Text block
Published: 08/03/2021
Updated: 22/03/2022
About one quarter of the churches in our care are dedicated to female saints, and the majority of these are dedicated to St Mary and St Mary Magdalene.
However, some of our churches have connections to saints and holy women you might not know much, or anything, about. in East Yorkshire, the church of Barmby on the Marsh is dedicated to St Helen of the True Cross, the powerful Greek mother of the first Christian Roman emperor; in Powys, the remote church at Llanelieu, with its astounding blood-red rood screen, is dedicated to the more obscure and mysterious Welsh virgin martyr St Ellyw; while in Llandawke, Carmarthenshire, the church of St Oudoceus (a male bishop) is closely connected with enigmatic Welsh holy woman St Margaret Marloes.
The actions of these women — whether historical or mythical — have inspired awe and devotion and fuelled artistic expression for many hundreds of years. In this blog, we explore their stories.
The small settlement of Llanelieu, Powys, deep in the Black Mountains, is named after St. Ellyw. Some people also connect Llanelli in Carmarthenshire and Llanelly in Monmouthshire to this mysterious female saint.

To do
1. For the text about churches dedicated to female saints, say whether each statement agrees with it, answering yes or no and quoting the deciding words: (a) Most of the churches dedicated to female saints are dedicated to St Mary and St Mary Magdalene. (b) The church at Llandawke is dedicated to St Margaret Marloes. (c) Llanelieu lies in the Black Mountains.
2. Using the text about churches dedicated to female saints, explain why the settlement in Powys has the name Llanelieu.
3. According to the text about churches dedicated to female saints, what color is the rood screen in the church at Llanelieu?
The lines that come after this have no connection to the text about churches dedicated to female saints.

Collected material
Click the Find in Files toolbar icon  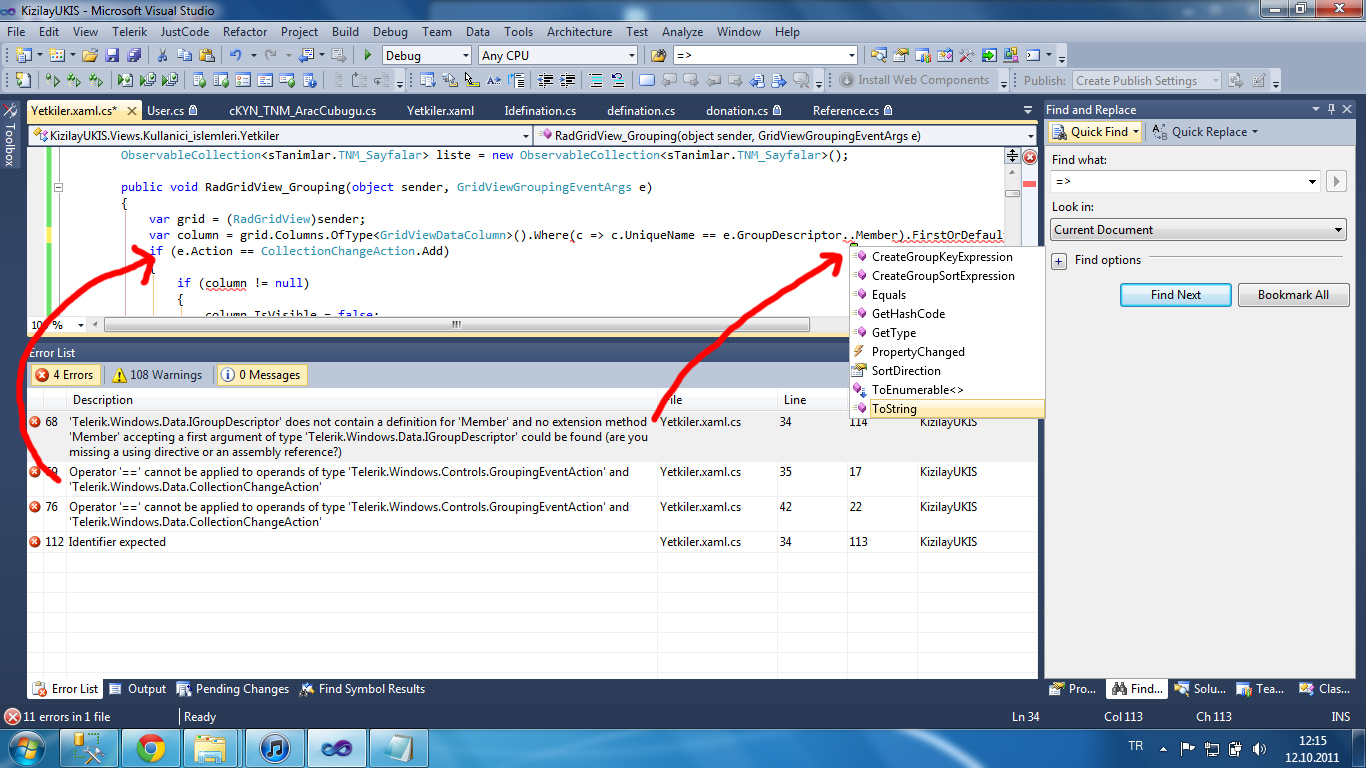coord(658,56)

Responses to the tasks
1.
(a) Yes: "the majority of these are dedicated to St Mary and St Mary Magdalene."
(b) No: "the church of St Oudoceus (a male bishop) is closely connected with enigmatic Welsh holy woman St Margaret Marloes."
(c) Yes: "The small settlement of Llanelieu, Powys, deep in the Black Mountains"

2. The settlement is called Llanelieu because it is named after St. Ellyw, an obscure and mysterious Welsh virgin martyr. Its remote church is also dedicated to her.

3. It is blood-red.